> _EXERCISE INSTRUCTIONS_
Search the data for "height" and copy every matching line.

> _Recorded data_
*** Block opens ***

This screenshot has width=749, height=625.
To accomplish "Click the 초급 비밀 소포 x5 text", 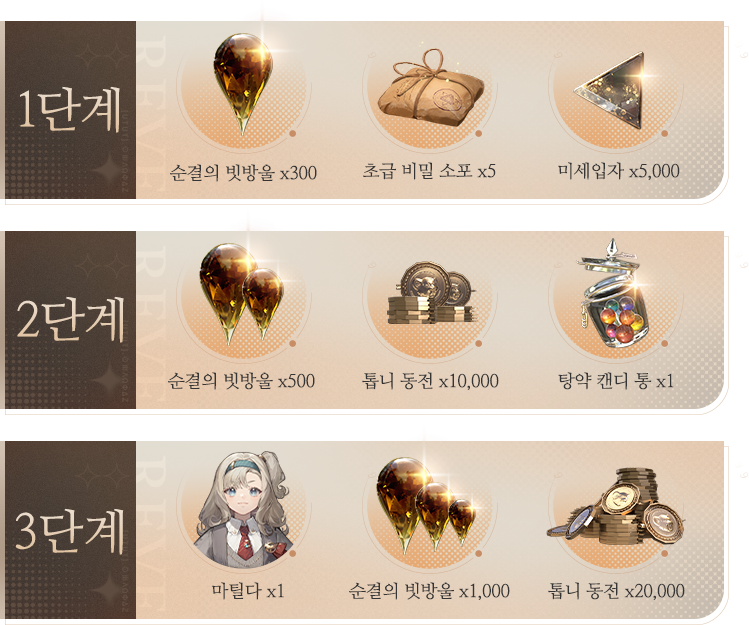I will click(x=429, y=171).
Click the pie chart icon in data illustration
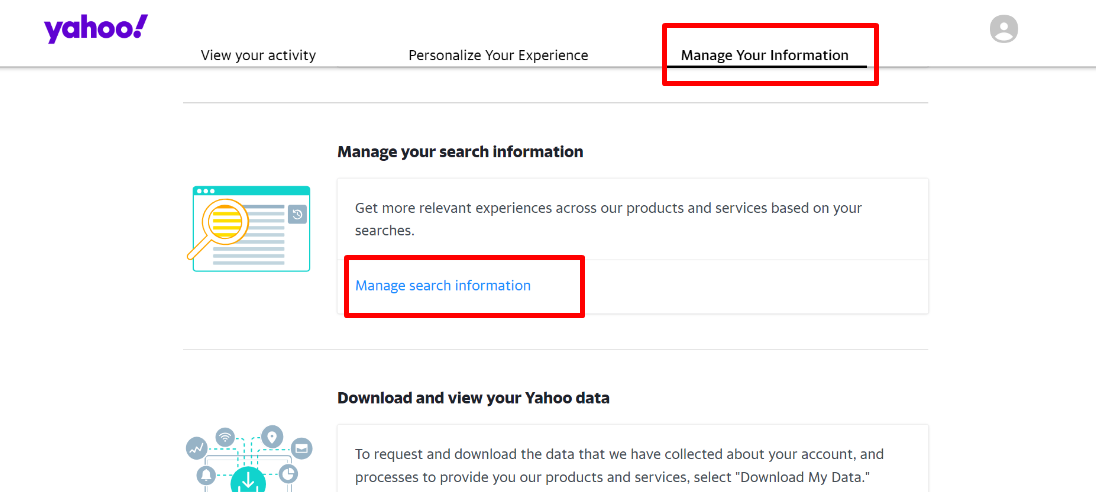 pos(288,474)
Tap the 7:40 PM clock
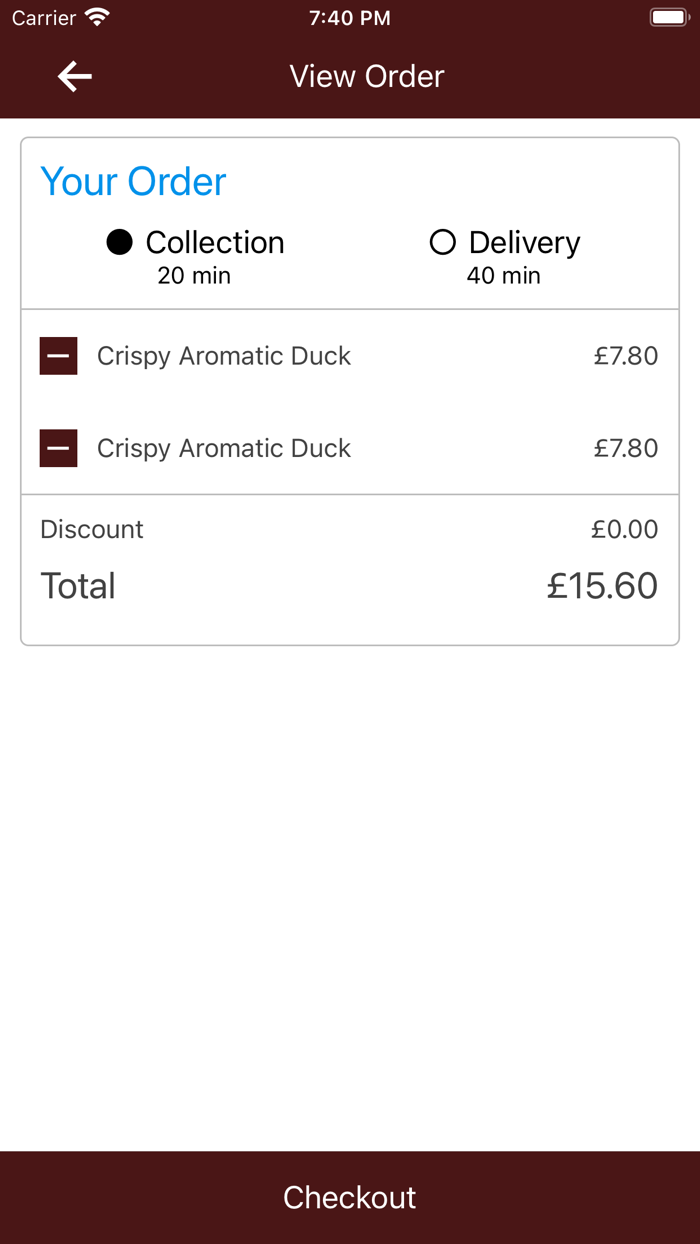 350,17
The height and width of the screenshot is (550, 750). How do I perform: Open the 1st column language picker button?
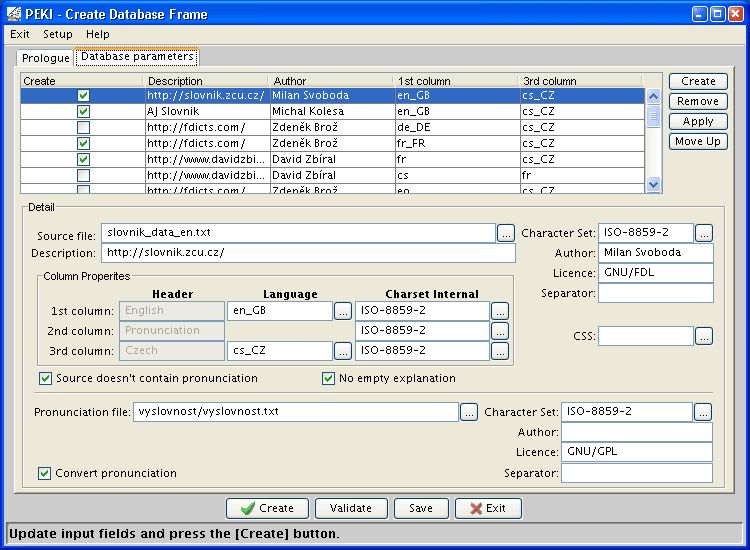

*** Block closes ***

> _RESPONSE TO THIS EXERCISE_
This screenshot has width=749, height=625.
The height and width of the screenshot is (550, 750). How do I perform: Open the 1st column language picker button?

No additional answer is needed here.